Today, the long-awaited Fox Business Channel launches, as does the network's new website.  Until today, it was a lean (if fairly slick) site with a few anchor bios and blog posts.  Now, it's an honest-to-goodness (if somewhat slower-loading) website, complete with the as yet very hush-hush show lineup.  Up until 5 pm Eastern, it's generically "Fox Business" or "This timeslot is empty", but then four hour-long, shiny and new programs kick off.

Monday 5:00pm Happy Hour — Deals don't always get done at the office, so we're taking you outside work to get the inside story!
Monday 6:00pm Cavuto — Trusted, experienced and straight shooting ... it’s the number one name in business. Tonight: An exclusive interview with GOP presidential hopeful Mitt Romney.
Monday 7:00pm America’s Nightly Scoreboard — The winners, the losers ... we're keeping tabs on sports, stocks, box office blowouts and more!

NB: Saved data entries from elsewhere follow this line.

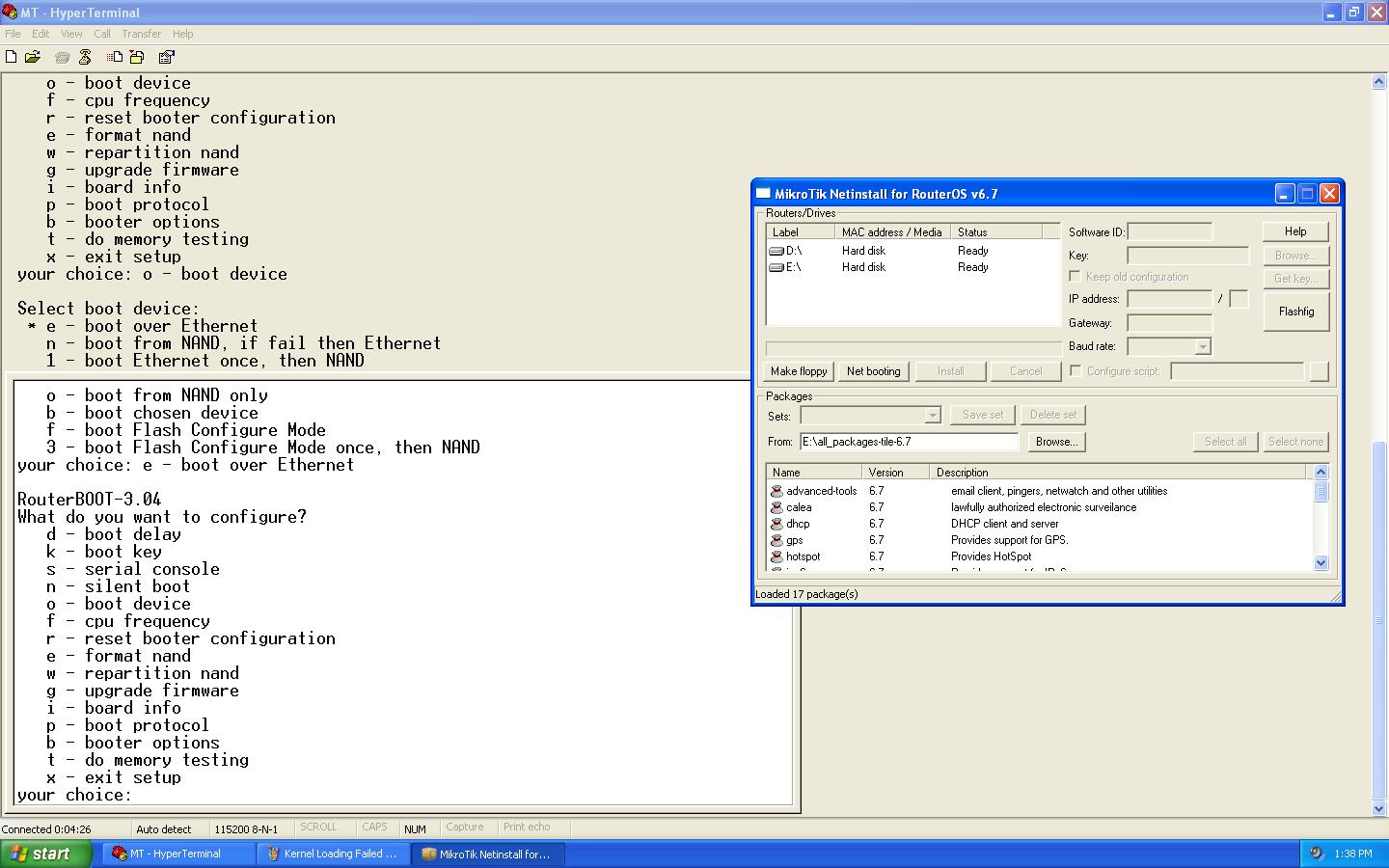
Task: Click the Open connection folder icon
Action: (33, 57)
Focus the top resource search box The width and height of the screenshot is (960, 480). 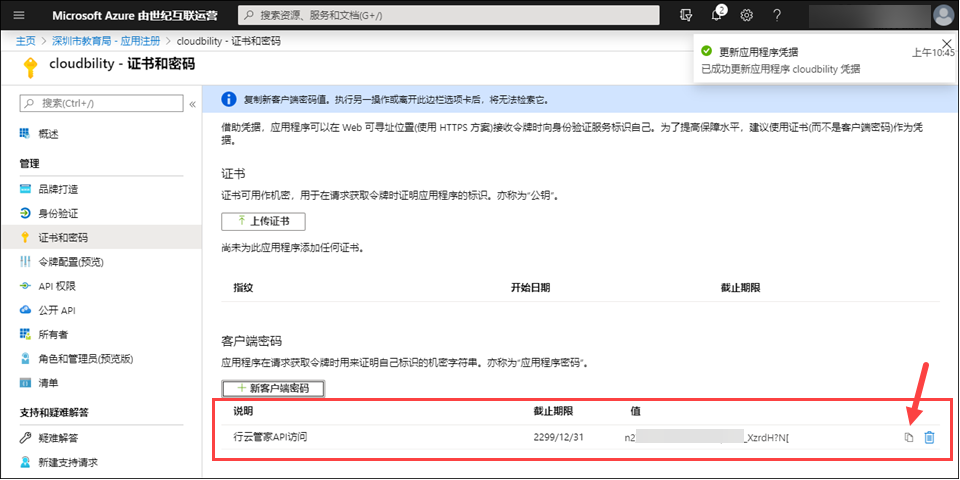click(x=448, y=16)
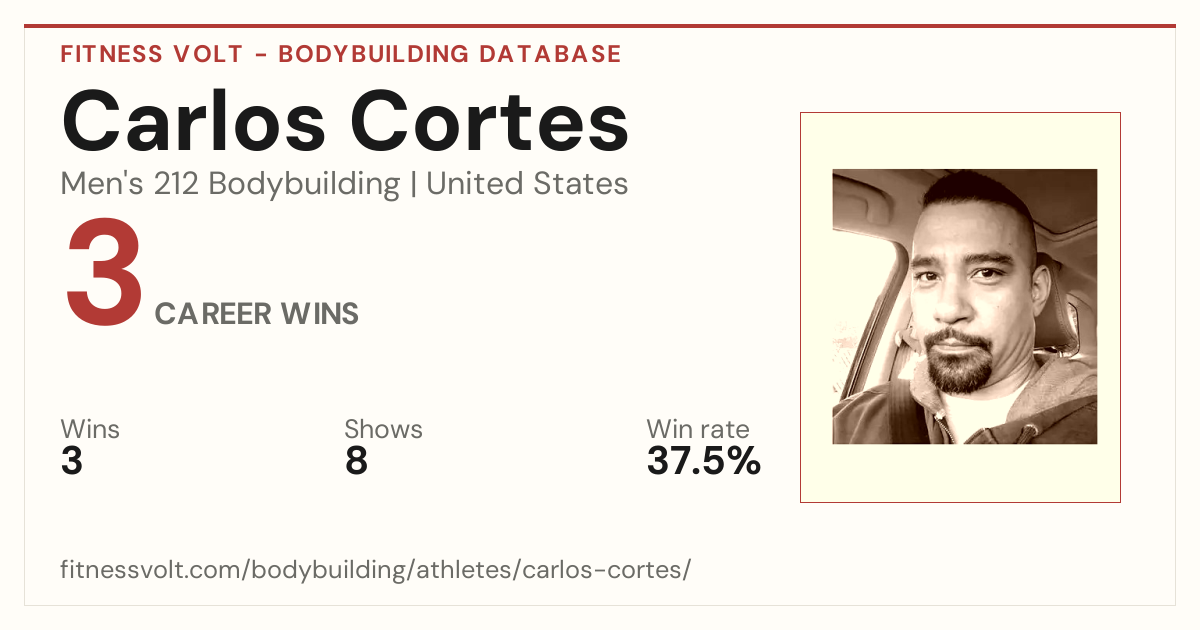Click the United States country label
This screenshot has height=630, width=1200.
[x=527, y=184]
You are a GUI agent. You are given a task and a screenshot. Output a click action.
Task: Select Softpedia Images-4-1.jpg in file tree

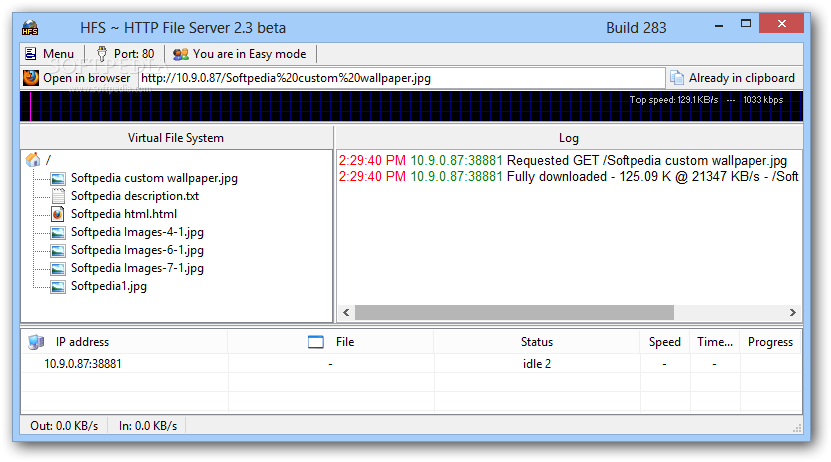pyautogui.click(x=137, y=232)
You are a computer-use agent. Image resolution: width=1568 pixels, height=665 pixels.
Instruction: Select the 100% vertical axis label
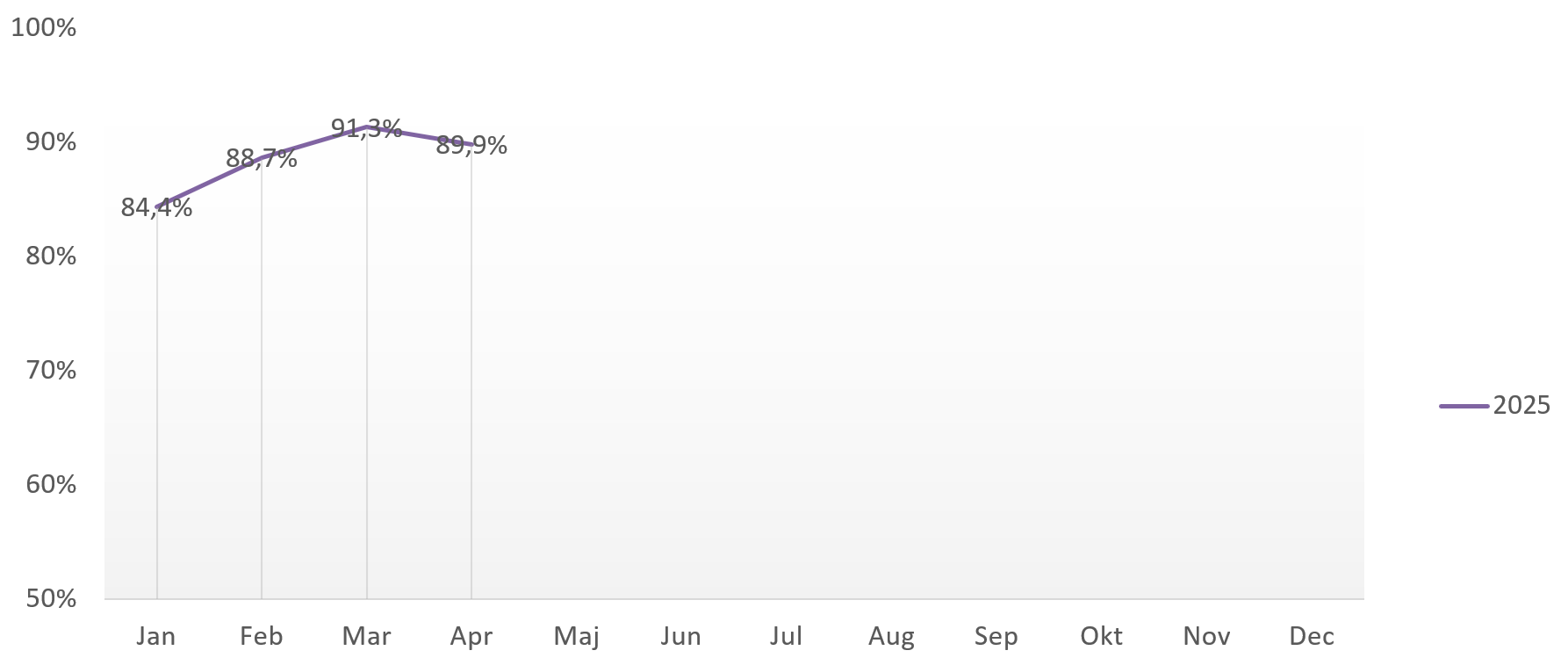44,27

Tonight: Richard Branson on his new business venture.
Monday 8:00pm The Dave Ramsey Show on Fox Business Network — Where cash is king!

On the weekends (at least initially), Ailes appears to be duplicating the CNBC model - re-runs and infomercials.  I've always thought that was odd - given the super premiums CNBC's able to charge advertisers to reach its audience, that even a drastically smaller weekend audience couldn't support at least second string fresh content.  The stated FBN model is to enlarge the business news pie, going less after Wall Street than Main Street, so maybe it will have more luck migrating its less market-shackled weekday viewers to the weekend once it builds some steam.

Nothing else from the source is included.